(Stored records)
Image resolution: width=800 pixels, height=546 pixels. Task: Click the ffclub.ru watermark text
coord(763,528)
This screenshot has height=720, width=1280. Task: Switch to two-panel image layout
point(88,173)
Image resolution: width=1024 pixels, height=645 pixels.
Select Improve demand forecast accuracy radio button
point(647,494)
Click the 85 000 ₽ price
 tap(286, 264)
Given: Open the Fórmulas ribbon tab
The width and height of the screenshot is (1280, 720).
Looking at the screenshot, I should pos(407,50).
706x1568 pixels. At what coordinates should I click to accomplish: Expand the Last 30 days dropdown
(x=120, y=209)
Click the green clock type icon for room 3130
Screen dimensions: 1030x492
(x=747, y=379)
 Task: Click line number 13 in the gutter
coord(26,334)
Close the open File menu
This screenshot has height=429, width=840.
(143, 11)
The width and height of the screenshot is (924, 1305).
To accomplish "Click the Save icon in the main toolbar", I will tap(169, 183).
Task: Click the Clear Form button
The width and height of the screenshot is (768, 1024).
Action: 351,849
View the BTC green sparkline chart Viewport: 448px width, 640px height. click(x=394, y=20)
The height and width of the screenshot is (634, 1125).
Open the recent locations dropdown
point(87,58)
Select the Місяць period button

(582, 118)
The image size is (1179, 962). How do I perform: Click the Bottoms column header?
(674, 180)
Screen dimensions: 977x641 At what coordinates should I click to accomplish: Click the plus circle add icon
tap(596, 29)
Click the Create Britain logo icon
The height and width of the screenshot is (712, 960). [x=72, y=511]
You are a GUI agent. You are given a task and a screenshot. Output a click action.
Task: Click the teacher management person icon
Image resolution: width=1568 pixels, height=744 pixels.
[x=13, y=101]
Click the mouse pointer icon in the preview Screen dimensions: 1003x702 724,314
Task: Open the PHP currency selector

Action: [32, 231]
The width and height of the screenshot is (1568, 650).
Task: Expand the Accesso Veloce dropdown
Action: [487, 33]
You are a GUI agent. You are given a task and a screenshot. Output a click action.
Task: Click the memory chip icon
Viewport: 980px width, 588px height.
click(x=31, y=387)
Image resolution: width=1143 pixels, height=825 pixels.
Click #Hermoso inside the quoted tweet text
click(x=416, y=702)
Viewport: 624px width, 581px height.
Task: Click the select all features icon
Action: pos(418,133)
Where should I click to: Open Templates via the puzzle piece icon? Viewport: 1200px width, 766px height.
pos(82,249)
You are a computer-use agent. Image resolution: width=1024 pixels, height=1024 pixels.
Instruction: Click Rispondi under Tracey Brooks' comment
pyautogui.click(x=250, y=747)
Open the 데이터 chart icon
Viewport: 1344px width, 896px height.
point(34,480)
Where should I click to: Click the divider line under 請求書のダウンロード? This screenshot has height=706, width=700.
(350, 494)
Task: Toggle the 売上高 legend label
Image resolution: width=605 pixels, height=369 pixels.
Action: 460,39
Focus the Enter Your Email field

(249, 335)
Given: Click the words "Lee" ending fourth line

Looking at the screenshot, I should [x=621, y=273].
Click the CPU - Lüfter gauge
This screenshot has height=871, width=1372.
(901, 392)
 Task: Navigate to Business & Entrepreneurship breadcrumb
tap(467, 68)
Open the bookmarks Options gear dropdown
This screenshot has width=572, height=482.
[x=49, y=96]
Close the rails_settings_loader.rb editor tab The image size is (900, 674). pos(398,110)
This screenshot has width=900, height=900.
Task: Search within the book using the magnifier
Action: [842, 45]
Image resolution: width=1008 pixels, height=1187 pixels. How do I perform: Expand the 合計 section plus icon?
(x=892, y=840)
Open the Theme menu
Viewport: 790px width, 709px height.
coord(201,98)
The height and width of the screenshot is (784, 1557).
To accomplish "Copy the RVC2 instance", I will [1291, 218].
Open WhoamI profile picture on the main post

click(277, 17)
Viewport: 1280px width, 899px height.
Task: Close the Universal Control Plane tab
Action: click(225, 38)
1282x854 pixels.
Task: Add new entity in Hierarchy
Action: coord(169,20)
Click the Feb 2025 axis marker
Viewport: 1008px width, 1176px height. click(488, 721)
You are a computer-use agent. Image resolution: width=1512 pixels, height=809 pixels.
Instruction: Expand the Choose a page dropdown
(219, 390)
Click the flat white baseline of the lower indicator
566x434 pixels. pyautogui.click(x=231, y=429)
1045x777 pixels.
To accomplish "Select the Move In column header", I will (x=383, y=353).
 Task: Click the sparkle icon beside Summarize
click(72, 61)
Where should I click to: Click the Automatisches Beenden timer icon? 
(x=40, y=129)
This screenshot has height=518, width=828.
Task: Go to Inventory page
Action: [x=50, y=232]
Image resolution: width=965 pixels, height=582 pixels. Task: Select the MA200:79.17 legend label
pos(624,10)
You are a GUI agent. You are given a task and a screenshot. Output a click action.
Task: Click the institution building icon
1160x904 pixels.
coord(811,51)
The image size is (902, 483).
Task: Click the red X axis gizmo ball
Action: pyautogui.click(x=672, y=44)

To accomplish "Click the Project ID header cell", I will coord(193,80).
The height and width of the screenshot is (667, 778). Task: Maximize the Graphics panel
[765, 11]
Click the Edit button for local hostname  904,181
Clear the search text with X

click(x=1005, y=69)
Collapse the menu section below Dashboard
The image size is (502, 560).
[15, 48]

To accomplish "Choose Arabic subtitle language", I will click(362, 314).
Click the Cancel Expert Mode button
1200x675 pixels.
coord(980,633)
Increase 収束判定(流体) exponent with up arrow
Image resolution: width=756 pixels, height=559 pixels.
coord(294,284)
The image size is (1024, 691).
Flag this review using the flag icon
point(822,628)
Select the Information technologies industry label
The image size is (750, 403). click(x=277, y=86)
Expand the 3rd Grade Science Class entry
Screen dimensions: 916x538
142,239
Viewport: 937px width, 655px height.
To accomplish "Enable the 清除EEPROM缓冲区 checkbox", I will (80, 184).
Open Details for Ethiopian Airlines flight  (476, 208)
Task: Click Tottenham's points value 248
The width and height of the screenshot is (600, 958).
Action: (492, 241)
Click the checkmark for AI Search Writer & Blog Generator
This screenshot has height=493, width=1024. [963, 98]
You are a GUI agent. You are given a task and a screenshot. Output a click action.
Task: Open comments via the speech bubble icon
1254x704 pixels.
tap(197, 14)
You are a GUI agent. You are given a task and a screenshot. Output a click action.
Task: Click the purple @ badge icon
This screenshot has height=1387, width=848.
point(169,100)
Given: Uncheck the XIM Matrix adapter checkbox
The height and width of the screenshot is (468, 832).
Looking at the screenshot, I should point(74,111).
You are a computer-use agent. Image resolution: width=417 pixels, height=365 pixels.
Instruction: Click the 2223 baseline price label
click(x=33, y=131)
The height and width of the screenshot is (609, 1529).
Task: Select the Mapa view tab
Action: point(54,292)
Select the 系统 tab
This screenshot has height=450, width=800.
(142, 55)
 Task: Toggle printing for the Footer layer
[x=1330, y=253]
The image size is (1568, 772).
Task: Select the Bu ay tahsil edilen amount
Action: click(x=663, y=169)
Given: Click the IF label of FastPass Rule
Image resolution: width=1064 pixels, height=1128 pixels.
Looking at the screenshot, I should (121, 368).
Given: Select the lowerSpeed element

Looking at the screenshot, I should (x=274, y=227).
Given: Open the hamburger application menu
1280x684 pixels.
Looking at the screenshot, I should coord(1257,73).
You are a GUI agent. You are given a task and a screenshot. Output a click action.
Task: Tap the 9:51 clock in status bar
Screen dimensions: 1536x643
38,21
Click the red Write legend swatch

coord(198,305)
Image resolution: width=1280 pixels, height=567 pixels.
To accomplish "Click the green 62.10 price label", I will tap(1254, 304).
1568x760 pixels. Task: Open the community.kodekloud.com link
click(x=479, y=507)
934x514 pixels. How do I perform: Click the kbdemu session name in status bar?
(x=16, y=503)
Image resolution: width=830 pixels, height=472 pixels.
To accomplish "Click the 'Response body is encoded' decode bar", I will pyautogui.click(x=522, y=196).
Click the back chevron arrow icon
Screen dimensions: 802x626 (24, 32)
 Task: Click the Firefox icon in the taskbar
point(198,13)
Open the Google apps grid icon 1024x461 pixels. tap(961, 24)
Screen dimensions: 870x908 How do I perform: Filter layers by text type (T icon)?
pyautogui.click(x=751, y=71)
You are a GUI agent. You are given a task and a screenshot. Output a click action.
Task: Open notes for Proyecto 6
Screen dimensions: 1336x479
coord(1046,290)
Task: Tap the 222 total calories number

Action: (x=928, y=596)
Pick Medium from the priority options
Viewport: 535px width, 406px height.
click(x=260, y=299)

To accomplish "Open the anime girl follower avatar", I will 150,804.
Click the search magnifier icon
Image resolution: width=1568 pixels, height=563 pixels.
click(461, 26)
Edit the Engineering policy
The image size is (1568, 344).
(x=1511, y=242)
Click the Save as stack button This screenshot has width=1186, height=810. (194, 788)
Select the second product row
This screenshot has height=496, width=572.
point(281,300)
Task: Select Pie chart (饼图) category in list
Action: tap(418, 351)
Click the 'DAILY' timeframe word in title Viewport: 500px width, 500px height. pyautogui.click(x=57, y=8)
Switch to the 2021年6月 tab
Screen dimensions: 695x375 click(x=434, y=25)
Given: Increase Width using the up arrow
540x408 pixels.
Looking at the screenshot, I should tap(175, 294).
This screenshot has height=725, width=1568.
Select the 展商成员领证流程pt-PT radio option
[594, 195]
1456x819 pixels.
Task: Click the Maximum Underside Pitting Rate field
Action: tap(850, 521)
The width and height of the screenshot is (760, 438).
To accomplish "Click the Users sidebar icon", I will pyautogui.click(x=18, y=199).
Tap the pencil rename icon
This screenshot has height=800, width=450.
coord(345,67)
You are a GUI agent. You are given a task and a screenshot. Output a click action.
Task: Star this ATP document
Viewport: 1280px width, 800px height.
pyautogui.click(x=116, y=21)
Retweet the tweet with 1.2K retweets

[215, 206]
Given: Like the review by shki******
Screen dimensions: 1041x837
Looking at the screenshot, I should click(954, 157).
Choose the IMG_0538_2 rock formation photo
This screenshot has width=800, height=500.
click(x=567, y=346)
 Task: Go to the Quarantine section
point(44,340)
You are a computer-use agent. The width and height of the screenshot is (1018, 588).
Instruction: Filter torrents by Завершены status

# WHAT THE TASK REQUIRES
The answer must consist of every line from the entries above that contains the string "computer".

# ANSWER
You are a computer-use agent. Image resolution: width=1024 pixels, height=1024 pixels.
You are a computer-use agent. Image resolution: width=1512 pixels, height=809 pixels.
You are a computer-use agent. Image resolution: width=417 pixels, height=365 pixels.
You are a computer-use agent. The width and height of the screenshot is (1018, 588).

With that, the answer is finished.